From inside the ancient walls of the Old City of Jerusalem, archaeologists have unearthed what is believed to be part of a palace built for King Herod. Dating back 2,000 years, five walls from two different periods were found and a large platform for the palace. Four of the walls, built from limestone, are considered to be the palace of Herod. The experts say their theory is based on descriptions of the area by first century historian Flavius Josephus and their own knowledge of Herod’s architectural style. Herod reigned from 37 BC to 4 BC.
In Greece, Archaeologists report finding two rare Roman tombs near the port city of Patras. Dating back to the first century BC, the discovery was considered ‘monumental’ and is the only one of its kind in the area. The tombs are still sealed and the contents of the tombs have not yet examined, but researchers report one has gold plated walls and two female marble busts at its entrance! Measuring 13 feet wide, 12 feet long and having 13-foot roofs, experts speculate the tombs were part of a private graveyard belonging to a retired Roman soldier.
In Egypt, the idea that statues were only sculpted to glorify kings, queens and deities was dispelled by the recent discovery of a life size effigy of a military officer.
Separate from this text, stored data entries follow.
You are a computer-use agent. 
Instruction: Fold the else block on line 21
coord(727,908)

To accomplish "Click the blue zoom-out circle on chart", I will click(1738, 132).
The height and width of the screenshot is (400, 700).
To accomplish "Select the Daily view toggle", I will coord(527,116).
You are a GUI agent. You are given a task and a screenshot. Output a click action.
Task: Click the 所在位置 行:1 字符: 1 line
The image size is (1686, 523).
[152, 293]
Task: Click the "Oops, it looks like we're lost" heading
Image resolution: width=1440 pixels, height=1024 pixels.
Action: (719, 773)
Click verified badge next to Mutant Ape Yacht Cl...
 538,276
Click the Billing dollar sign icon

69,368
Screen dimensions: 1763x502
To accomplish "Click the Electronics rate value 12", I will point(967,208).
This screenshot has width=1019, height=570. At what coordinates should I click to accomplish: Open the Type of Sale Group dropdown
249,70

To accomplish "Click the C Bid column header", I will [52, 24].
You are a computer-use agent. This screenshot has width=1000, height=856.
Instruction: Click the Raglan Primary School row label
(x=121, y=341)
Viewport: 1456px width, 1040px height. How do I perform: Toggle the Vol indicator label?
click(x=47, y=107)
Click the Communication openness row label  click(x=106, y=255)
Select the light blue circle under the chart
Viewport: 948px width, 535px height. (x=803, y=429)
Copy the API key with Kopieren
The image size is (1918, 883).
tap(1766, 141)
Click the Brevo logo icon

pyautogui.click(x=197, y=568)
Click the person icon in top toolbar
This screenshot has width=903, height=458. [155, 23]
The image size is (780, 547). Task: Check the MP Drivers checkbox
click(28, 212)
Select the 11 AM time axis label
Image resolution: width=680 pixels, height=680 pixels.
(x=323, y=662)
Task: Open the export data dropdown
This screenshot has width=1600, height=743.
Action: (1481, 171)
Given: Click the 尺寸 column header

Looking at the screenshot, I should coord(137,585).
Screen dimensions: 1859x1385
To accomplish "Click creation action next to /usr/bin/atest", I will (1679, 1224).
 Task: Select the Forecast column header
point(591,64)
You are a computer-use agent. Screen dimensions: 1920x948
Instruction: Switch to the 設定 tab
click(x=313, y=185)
The statue is of Neb-Re, a commander in the Army of Pharaoh Ramsess II who was charged with protecting Egypt’s western border from Libya. The well-preserved piece features the commander in military costume holding a text in his right hand.
A team of experts has returned to Iceland to the crash site of a World War II bomber that has been buried in ice for 60 years. The goal of the group was to make the site safe, to preventing looting and to return personal effects to the families of the airmen. A previous operation was cut short because of movement in the glacier where the wreckage lies, near the summit of a 4,000 foot mountain. The remains of the airman were found last August and returned to their homes.
Scottish archaeologists stopped the Aberdeen University from demolishing a condemned residence until they could take a closer look at it. They believe the site may contain a historic palace dating to the 12th century! Experts feel the palace belonged a Bishop who was a diplomat for King Robert the Bruce in 1320 The palace was leveled by King Edward III in 1336 and rebuilt in 1459 only to be demolished, once and for all, in 1651.
That wraps up the news for this week!